--- start of DATA TO USE ---
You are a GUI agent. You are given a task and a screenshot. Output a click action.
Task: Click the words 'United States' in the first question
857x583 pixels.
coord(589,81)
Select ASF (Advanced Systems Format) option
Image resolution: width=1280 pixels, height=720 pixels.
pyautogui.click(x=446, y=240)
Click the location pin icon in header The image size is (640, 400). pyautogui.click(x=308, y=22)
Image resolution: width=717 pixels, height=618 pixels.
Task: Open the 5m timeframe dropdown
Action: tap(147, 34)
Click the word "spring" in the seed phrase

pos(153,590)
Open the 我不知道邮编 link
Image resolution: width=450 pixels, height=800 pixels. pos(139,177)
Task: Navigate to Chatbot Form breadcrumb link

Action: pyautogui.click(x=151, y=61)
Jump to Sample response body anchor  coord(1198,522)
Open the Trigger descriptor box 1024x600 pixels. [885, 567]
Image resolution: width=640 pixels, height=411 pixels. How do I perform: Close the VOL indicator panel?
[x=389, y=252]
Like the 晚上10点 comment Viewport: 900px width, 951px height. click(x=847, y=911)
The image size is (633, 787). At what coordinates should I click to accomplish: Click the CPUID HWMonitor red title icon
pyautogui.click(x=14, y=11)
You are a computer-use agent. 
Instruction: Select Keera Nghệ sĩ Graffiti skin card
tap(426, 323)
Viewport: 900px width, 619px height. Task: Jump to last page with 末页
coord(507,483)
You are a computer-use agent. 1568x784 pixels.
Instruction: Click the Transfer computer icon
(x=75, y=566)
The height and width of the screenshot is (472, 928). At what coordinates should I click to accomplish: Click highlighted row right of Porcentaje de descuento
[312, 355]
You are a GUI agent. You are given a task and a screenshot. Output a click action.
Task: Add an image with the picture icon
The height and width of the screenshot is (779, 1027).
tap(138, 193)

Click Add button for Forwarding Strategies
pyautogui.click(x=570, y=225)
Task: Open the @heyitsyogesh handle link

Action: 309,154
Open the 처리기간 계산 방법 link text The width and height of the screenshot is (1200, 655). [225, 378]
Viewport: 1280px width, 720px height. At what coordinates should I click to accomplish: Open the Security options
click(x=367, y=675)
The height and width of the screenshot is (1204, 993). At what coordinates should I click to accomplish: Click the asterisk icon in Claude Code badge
--- end of DATA TO USE ---
**PROBLEM STATEMENT**
Can you copy out all of the material above, word for word, keeping every line?

**SOLUTION BELOW**
You are a GUI agent. You are given a task and a screenshot. Output a click action.
Task: Click the words 'United States' in the first question
857x583 pixels.
coord(589,81)
Select ASF (Advanced Systems Format) option
Image resolution: width=1280 pixels, height=720 pixels.
pyautogui.click(x=446, y=240)
Click the location pin icon in header The image size is (640, 400). pyautogui.click(x=308, y=22)
Image resolution: width=717 pixels, height=618 pixels.
Task: Open the 5m timeframe dropdown
Action: tap(147, 34)
Click the word "spring" in the seed phrase

pos(153,590)
Open the 我不知道邮编 link
Image resolution: width=450 pixels, height=800 pixels. pos(139,177)
Task: Navigate to Chatbot Form breadcrumb link

Action: pyautogui.click(x=151, y=61)
Jump to Sample response body anchor  coord(1198,522)
Open the Trigger descriptor box 1024x600 pixels. [885, 567]
Image resolution: width=640 pixels, height=411 pixels. How do I perform: Close the VOL indicator panel?
[x=389, y=252]
Like the 晚上10点 comment Viewport: 900px width, 951px height. click(x=847, y=911)
The image size is (633, 787). At what coordinates should I click to accomplish: Click the CPUID HWMonitor red title icon
pyautogui.click(x=14, y=11)
You are a computer-use agent. 
Instruction: Select Keera Nghệ sĩ Graffiti skin card
tap(426, 323)
Viewport: 900px width, 619px height. Task: Jump to last page with 末页
coord(507,483)
You are a computer-use agent. 1568x784 pixels.
Instruction: Click the Transfer computer icon
(x=75, y=566)
The height and width of the screenshot is (472, 928). At what coordinates should I click to accomplish: Click highlighted row right of Porcentaje de descuento
[312, 355]
You are a GUI agent. You are given a task and a screenshot. Output a click action.
Task: Add an image with the picture icon
The height and width of the screenshot is (779, 1027).
tap(138, 193)

Click Add button for Forwarding Strategies
pyautogui.click(x=570, y=225)
Task: Open the @heyitsyogesh handle link

Action: 309,154
Open the 처리기간 계산 방법 link text The width and height of the screenshot is (1200, 655). [225, 378]
Viewport: 1280px width, 720px height. At what coordinates should I click to accomplish: Open the Security options
click(x=367, y=675)
The height and width of the screenshot is (1204, 993). At what coordinates should I click to accomplish: Click the asterisk icon in Claude Code badge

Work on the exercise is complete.